Work order:
Set each entry down verbatim, omitting images.

Provided records:
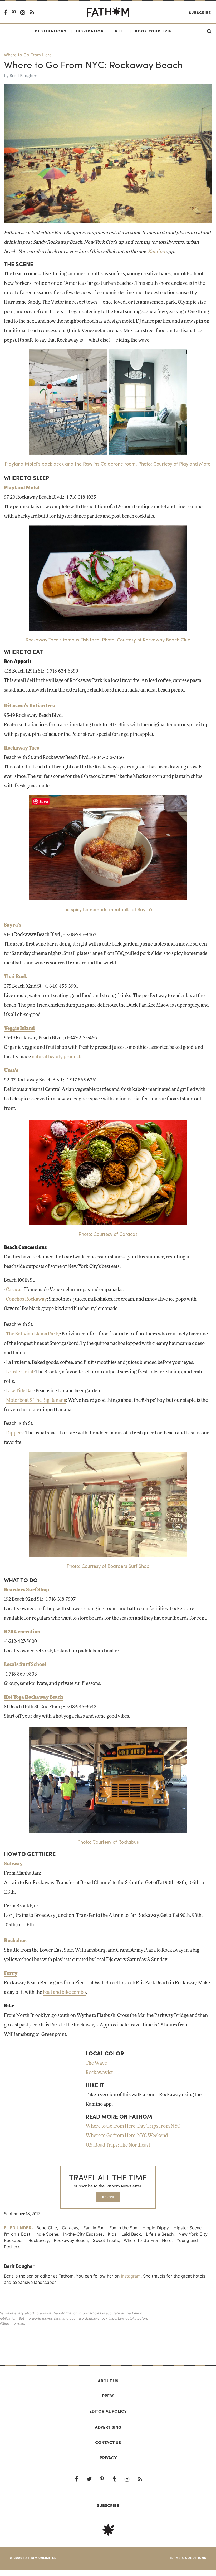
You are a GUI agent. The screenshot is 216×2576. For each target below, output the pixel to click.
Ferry (10, 1973)
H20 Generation (22, 1632)
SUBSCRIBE (108, 2197)
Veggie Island (19, 1028)
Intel (119, 30)
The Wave (96, 2063)
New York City (193, 2234)
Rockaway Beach (71, 2240)
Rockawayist (99, 2072)
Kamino (156, 251)
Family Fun (93, 2227)
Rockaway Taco (21, 748)
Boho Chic (46, 2227)
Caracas (14, 1289)
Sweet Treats (106, 2240)
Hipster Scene (188, 2227)
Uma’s (11, 1070)
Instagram (131, 2276)
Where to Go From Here (28, 54)
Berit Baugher (23, 76)
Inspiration (90, 30)
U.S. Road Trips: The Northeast (118, 2145)
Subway (13, 1864)
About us (108, 2381)
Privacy (108, 2458)
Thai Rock (15, 976)
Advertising (108, 2427)
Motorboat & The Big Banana (36, 1400)
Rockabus (15, 1940)
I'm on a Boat (17, 2234)
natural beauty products (57, 1057)
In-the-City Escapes (83, 2234)
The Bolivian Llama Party (33, 1334)
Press (108, 2396)
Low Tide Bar (20, 1391)
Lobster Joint (19, 1372)
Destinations (51, 30)
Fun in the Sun (123, 2227)
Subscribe (200, 12)
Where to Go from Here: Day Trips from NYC (133, 2126)
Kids (112, 2234)
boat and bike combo (64, 1992)
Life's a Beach (160, 2234)
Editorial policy (108, 2411)
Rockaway (38, 2240)
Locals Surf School (25, 1664)
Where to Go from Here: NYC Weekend (127, 2135)
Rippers (14, 1433)
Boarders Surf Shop (26, 1590)
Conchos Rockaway (26, 1299)
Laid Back (131, 2234)
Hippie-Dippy (155, 2227)
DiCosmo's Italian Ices (29, 706)
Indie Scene (46, 2234)
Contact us (108, 2442)
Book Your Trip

Task output:
You are a GUI agent. The screenshot is 216×2576. For each target below, output the pixel to click.
Ferry (10, 1973)
H20 Generation (22, 1632)
SUBSCRIBE (108, 2197)
Veggie Island (19, 1028)
Intel (119, 30)
The Wave (96, 2063)
New York City (193, 2234)
Rockaway Beach (71, 2240)
Rockawayist (99, 2072)
Kamino (156, 251)
Family Fun (93, 2227)
Rockaway Taco (21, 748)
Boho Chic (46, 2227)
Caracas (14, 1289)
Sweet Treats (106, 2240)
Hipster Scene (188, 2227)
Uma’s (11, 1070)
Instagram (131, 2276)
Where to Go From Here (28, 54)
Berit Baugher (23, 76)
Inspiration (90, 30)
U.S. Road Trips: The Northeast (118, 2145)
Subway (13, 1864)
About us (108, 2381)
Privacy (108, 2458)
Thai Rock (15, 976)
Advertising (108, 2427)
Motorboat & The Big Banana (36, 1400)
Rockabus (15, 1940)
I'm on a Boat (17, 2234)
natural beauty products (57, 1057)
In-the-City Escapes (83, 2234)
The Bolivian Llama Party (33, 1334)
Press (108, 2396)
Low Tide Bar (20, 1391)
Lobster Joint (19, 1372)
Destinations (51, 30)
Fun in the Sun (123, 2227)
Subscribe (200, 12)
Where to Go from Here: Day Trips from NYC (133, 2126)
Kids (112, 2234)
boat and bike combo (64, 1992)
Life's a Beach (160, 2234)
Editorial policy (108, 2411)
Rockaway (38, 2240)
Locals Surf School (25, 1664)
Where to Go from Here: NYC Weekend (127, 2135)
Rippers (14, 1433)
Boarders Surf Shop (26, 1590)
Conchos Rockaway (26, 1299)
Laid Back (131, 2234)
Hippie-Dippy (155, 2227)
DiCosmo's Italian Ices (29, 706)
Indie Scene (46, 2234)
Contact us (108, 2442)
Book Your Trip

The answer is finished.